**Written instruction**
Can you format every line of the records below as a Markdown table with two columns, Row for its number and Entry for the line itself, leaving out blank lines?

**Source records**
◆ ◆ ◆ ◆ ◆
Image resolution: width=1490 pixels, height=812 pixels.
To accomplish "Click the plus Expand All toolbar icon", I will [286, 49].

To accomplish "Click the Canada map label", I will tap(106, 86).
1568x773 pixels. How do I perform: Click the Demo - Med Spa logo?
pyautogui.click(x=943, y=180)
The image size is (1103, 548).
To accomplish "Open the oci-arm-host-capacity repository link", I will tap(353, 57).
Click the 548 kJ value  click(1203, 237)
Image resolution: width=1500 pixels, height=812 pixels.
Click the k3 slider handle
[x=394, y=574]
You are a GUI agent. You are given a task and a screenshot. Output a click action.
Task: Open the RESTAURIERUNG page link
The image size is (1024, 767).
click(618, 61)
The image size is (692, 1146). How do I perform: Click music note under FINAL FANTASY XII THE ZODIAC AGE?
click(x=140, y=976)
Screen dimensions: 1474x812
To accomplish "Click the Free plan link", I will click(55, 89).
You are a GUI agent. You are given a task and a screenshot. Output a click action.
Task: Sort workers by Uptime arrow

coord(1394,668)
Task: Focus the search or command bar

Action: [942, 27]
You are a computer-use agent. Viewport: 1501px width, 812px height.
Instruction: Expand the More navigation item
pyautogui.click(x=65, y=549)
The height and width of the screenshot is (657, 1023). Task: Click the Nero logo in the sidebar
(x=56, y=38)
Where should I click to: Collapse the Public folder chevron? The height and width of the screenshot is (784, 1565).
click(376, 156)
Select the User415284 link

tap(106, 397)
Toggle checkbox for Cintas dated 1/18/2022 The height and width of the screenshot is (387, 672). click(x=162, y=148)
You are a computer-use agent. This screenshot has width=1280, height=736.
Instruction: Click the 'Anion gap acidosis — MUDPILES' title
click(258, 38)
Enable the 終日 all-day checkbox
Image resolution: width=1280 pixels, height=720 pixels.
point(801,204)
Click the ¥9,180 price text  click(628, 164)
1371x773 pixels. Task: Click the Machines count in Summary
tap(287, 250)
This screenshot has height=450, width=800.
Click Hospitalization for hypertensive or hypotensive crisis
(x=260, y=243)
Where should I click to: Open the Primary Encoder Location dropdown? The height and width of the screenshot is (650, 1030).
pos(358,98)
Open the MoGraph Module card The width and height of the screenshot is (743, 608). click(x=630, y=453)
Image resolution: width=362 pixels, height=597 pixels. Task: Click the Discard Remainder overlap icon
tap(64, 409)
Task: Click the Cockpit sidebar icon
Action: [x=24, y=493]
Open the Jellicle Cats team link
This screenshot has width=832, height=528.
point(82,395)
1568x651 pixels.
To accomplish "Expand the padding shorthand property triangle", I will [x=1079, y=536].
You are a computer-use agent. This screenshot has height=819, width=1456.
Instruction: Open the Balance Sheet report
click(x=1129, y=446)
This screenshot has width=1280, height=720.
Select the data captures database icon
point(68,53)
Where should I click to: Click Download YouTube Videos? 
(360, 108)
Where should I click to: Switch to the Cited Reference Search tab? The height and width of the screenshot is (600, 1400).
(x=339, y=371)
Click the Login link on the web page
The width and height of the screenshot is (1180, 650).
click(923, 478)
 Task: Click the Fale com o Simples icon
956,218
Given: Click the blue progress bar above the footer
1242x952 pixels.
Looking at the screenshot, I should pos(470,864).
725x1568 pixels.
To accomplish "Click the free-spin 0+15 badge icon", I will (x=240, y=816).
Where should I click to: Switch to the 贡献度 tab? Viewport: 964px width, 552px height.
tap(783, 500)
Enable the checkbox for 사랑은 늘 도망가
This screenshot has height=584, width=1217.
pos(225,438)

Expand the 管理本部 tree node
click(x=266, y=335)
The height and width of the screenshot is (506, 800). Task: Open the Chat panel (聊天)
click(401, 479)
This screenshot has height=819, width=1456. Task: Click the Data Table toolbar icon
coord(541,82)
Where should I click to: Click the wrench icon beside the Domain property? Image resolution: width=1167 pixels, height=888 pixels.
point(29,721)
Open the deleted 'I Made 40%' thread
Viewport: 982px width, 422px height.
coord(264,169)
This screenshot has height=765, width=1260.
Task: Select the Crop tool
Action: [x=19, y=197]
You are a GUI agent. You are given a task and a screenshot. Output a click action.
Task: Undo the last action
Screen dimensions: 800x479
◆ ◆ ◆ ◆ ◆
**Solved exercise**
| Row | Entry |
|---|---|
| 1 | Image resolution: width=1490 pixels, height=812 pixels. |
| 2 | To accomplish "Click the plus Expand All toolbar icon", I will [286, 49]. |
| 3 | To accomplish "Click the Canada map label", I will tap(106, 86). |
| 4 | 1568x773 pixels. How do I perform: Click the Demo - Med Spa logo? |
| 5 | pyautogui.click(x=943, y=180) |
| 6 | The image size is (1103, 548). |
| 7 | To accomplish "Open the oci-arm-host-capacity repository link", I will tap(353, 57). |
| 8 | Click the 548 kJ value  click(1203, 237) |
| 9 | Image resolution: width=1500 pixels, height=812 pixels. |
| 10 | Click the k3 slider handle |
| 11 | [x=394, y=574] |
| 12 | You are a GUI agent. You are given a task and a screenshot. Output a click action. |
| 13 | Task: Open the RESTAURIERUNG page link |
| 14 | The image size is (1024, 767). |
| 15 | click(618, 61) |
| 16 | The image size is (692, 1146). How do I perform: Click music note under FINAL FANTASY XII THE ZODIAC AGE? |
| 17 | click(x=140, y=976) |
| 18 | Screen dimensions: 1474x812 |
| 19 | To accomplish "Click the Free plan link", I will click(55, 89). |
| 20 | You are a GUI agent. You are given a task and a screenshot. Output a click action. |
| 21 | Task: Sort workers by Uptime arrow |
| 22 | coord(1394,668) |
| 23 | Task: Focus the search or command bar |
| 24 | Action: [942, 27] |
| 25 | You are a computer-use agent. Viewport: 1501px width, 812px height. |
| 26 | Instruction: Expand the More navigation item |
| 27 | pyautogui.click(x=65, y=549) |
| 28 | The height and width of the screenshot is (657, 1023). Task: Click the Nero logo in the sidebar |
| 29 | (x=56, y=38) |
| 30 | Where should I click to: Collapse the Public folder chevron? The height and width of the screenshot is (784, 1565). |
| 31 | click(376, 156) |
| 32 | Select the User415284 link |
| 33 | tap(106, 397) |
| 34 | Toggle checkbox for Cintas dated 1/18/2022 The height and width of the screenshot is (387, 672). click(x=162, y=148) |
| 35 | You are a computer-use agent. This screenshot has width=1280, height=736. |
| 36 | Instruction: Click the 'Anion gap acidosis — MUDPILES' title |
| 37 | click(258, 38) |
| 38 | Enable the 終日 all-day checkbox |
| 39 | Image resolution: width=1280 pixels, height=720 pixels. |
| 40 | point(801,204) |
| 41 | Click the ¥9,180 price text  click(628, 164) |
| 42 | 1371x773 pixels. Task: Click the Machines count in Summary |
| 43 | tap(287, 250) |
| 44 | This screenshot has height=450, width=800. |
| 45 | Click Hospitalization for hypertensive or hypotensive crisis |
| 46 | (x=260, y=243) |
| 47 | Where should I click to: Open the Primary Encoder Location dropdown? The height and width of the screenshot is (650, 1030). |
| 48 | pos(358,98) |
| 49 | Open the MoGraph Module card The width and height of the screenshot is (743, 608). click(x=630, y=453) |
| 50 | Image resolution: width=362 pixels, height=597 pixels. Task: Click the Discard Remainder overlap icon |
| 51 | tap(64, 409) |
| 52 | Task: Click the Cockpit sidebar icon |
| 53 | Action: [x=24, y=493] |
| 54 | Open the Jellicle Cats team link |
| 55 | This screenshot has width=832, height=528. |
| 56 | point(82,395) |
| 57 | 1568x651 pixels. |
| 58 | To accomplish "Expand the padding shorthand property triangle", I will [x=1079, y=536]. |
| 59 | You are a computer-use agent. This screenshot has height=819, width=1456. |
| 60 | Instruction: Open the Balance Sheet report |
| 61 | click(x=1129, y=446) |
| 62 | This screenshot has width=1280, height=720. |
| 63 | Select the data captures database icon |
| 64 | point(68,53) |
| 65 | Where should I click to: Click Download YouTube Videos?  |
| 66 | (360, 108) |
| 67 | Where should I click to: Switch to the Cited Reference Search tab? The height and width of the screenshot is (600, 1400). |
| 68 | (x=339, y=371) |
| 69 | Click the Login link on the web page |
| 70 | The width and height of the screenshot is (1180, 650). |
| 71 | click(923, 478) |
| 72 |  Task: Click the Fale com o Simples icon |
| 73 | 956,218 |
| 74 | Given: Click the blue progress bar above the footer |
| 75 | 1242x952 pixels. |
| 76 | Looking at the screenshot, I should pos(470,864). |
| 77 | 725x1568 pixels. |
| 78 | To accomplish "Click the free-spin 0+15 badge icon", I will (x=240, y=816). |
| 79 | Where should I click to: Switch to the 贡献度 tab? Viewport: 964px width, 552px height. |
| 80 | tap(783, 500) |
| 81 | Enable the checkbox for 사랑은 늘 도망가 |
| 82 | This screenshot has height=584, width=1217. |
| 83 | pos(225,438) |
| 84 | Expand the 管理本部 tree node |
| 85 | click(x=266, y=335) |
| 86 | The height and width of the screenshot is (506, 800). Task: Open the Chat panel (聊天) |
| 87 | click(401, 479) |
| 88 | This screenshot has height=819, width=1456. Task: Click the Data Table toolbar icon |
| 89 | coord(541,82) |
| 90 | Where should I click to: Click the wrench icon beside the Domain property? Image resolution: width=1167 pixels, height=888 pixels. |
| 91 | point(29,721) |
| 92 | Open the deleted 'I Made 40%' thread |
| 93 | Viewport: 982px width, 422px height. |
| 94 | coord(264,169) |
| 95 | This screenshot has height=765, width=1260. |
| 96 | Task: Select the Crop tool |
| 97 | Action: [x=19, y=197] |
| 98 | You are a GUI agent. You are given a task and a screenshot. Output a click action. |
| 99 | Task: Undo the last action |
| 100 | Screen dimensions: 800x479 |